FIG. 144 – Répartition des types de talons des outils de l’âge du Bronze ancien.
138L’examen des types de bulbes de percussion est également limité par le fort taux d’indétermination lié aux mêmes causes : cassures et façonnage (fig. 145). Les types A (marqué et court) et C (diffus) sont les plus fortement représentés sans que cette répartition soit interprétable de manière univoque.

FIG. 145 – Typologie des bulbes de percussion des outils de l’âge du Bronze ancien.
139En ce qui concerne l’examen des faces supérieures d’outils et des plages corticales restantes (fig. 146), une conclusion parallèle à celle établie pour les produits bruts de débitage s’impose. Le déficit en pièces corticales est également sensible, même s’il est plus compréhensible de par sa relation causale avec le façonnage qui élimine les plages corticales des faces supérieures des outils.

FIG. 146 – Répartition des classes des surfaces naturelles des faces supérieures des outils de l’âge du Bronze ancien.
140L’examen des négatifs d’enlèvements sur les faces supérieures d’outils permet d’analyser les types de produits et l’orientation du débitage qui précède le débitage du support de l’outil observé. Mais pour cela il faut définir un certain nombre de cas. En effet, les négatifs d’enlèvements peuvent être orientés de plusieurs manières :
– unipolaire normal, dans le même sens que l’axe technologique de la pièce ;
– unipolaire inverse qui caractérise en fait un débitage à un ou deux plans de frappe (alternance ou entretien du plan de frappe), à savoir dans le sens opposé à l’axe technologique de la pièce ;
– bipolaire orthogonal, l’orientation des négatifs est orthogonale ou sécante à l’axe technologique de la pièce (mais l’entretien d’un plan de frappe unipolaire est possible) ;
– bipolaire opposé, les enlèvements observables sur la face supérieure et le produit débité ont des axes technologiques opposés qui témoignent de l’existence de deux plans de frappe alternants ou successifs ;
– orientation multiple, les négatifs et l’axe technologique de la pièce sont déterminés par des plans de frappe multiples ou non hiérarchisés. Il s’agit généralement d’un débitage centripète qui conduit aux nucléus polyédriques ou globuleux.
141On peut ainsi approcher plusieurs caractéristiques techniques : l’homogénéité du débitage opéré sur un nucléus, l’orientation des enlèvements, les possibles ravivages des plans de frappe.
142L’homogénéité des types d’enlèvements est assez marquée (tabl. xviii). Le débitage est donc réalisé sur des nucléus spécifiques d’un type de produits. Les enlèvements mixtes sur éclats (éclats et lamelles sur une même face), ou encore les éclats portant des négatifs lamellaires sur la face supérieure, peuvent être interprétés comme des éclats obtenus lors de l’entretien des nucléus. Cependant, le très faible nombre (n = 4) doit être souligné.

#### Consigne a
Mettez à jour les entrées en remplaçant « magnifier » par « magnifying glass », sans rien modifier d'autre. Commencez à la ligne qui contient « Enable Output select graphics checkbox » et allez jusqu'à la fin des entrées.

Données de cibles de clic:
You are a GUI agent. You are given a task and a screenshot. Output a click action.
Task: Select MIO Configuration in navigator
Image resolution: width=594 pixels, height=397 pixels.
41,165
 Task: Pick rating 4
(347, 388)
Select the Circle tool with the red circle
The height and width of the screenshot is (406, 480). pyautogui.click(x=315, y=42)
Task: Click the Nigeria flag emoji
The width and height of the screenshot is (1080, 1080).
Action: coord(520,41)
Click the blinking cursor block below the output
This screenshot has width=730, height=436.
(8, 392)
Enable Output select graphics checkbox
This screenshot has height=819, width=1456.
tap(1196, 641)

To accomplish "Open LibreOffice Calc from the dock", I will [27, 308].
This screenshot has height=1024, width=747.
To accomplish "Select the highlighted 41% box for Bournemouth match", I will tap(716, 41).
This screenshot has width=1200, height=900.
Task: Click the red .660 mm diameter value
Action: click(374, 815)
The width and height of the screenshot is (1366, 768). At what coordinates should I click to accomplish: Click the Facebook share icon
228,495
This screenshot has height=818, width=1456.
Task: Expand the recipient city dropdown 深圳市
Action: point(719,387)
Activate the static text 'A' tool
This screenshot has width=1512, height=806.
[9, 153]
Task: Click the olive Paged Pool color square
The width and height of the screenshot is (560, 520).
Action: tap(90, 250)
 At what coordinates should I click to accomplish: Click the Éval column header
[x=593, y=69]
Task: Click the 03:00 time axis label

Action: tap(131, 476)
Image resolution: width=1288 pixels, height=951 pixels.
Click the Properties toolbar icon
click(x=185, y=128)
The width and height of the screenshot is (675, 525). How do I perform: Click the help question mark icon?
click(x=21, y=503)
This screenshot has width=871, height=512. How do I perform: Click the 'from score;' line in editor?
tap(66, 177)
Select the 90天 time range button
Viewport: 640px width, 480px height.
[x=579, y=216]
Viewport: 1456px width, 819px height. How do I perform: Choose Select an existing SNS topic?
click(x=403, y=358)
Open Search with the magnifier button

#### Consigne b
Recopiez fidèlement un passage de la sélection sur l'outillage de l'âge du Bronze ancien, depuis les mots « 139En ce qui » jusqu'aux mots « supérieures des outils. » inclus.

#### Réponse rédigée a
Enable Output select graphics checkbox
This screenshot has height=819, width=1456.
tap(1196, 641)

To accomplish "Open LibreOffice Calc from the dock", I will [27, 308].
This screenshot has height=1024, width=747.
To accomplish "Select the highlighted 41% box for Bournemouth match", I will tap(716, 41).
This screenshot has width=1200, height=900.
Task: Click the red .660 mm diameter value
Action: click(374, 815)
The width and height of the screenshot is (1366, 768). At what coordinates should I click to accomplish: Click the Facebook share icon
228,495
This screenshot has height=818, width=1456.
Task: Expand the recipient city dropdown 深圳市
Action: point(719,387)
Activate the static text 'A' tool
This screenshot has width=1512, height=806.
[9, 153]
Task: Click the olive Paged Pool color square
The width and height of the screenshot is (560, 520).
Action: tap(90, 250)
 At what coordinates should I click to accomplish: Click the Éval column header
[x=593, y=69]
Task: Click the 03:00 time axis label

Action: tap(131, 476)
Image resolution: width=1288 pixels, height=951 pixels.
Click the Properties toolbar icon
click(x=185, y=128)
The width and height of the screenshot is (675, 525). How do I perform: Click the help question mark icon?
click(x=21, y=503)
This screenshot has width=871, height=512. How do I perform: Click the 'from score;' line in editor?
tap(66, 177)
Select the 90天 time range button
Viewport: 640px width, 480px height.
[x=579, y=216]
Viewport: 1456px width, 819px height. How do I perform: Choose Select an existing SNS topic?
click(x=403, y=358)
Open Search with the magnifying glass button

#### Réponse rédigée b
139En ce qui concerne l’examen des faces supérieures d’outils et des plages corticales restantes (fig. 146), une conclusion parallèle à celle établie pour les produits bruts de débitage s’impose. Le déficit en pièces corticales est également sensible, même s’il est plus compréhensible de par sa relation causale avec le façonnage qui élimine les plages corticales des faces supérieures des outils.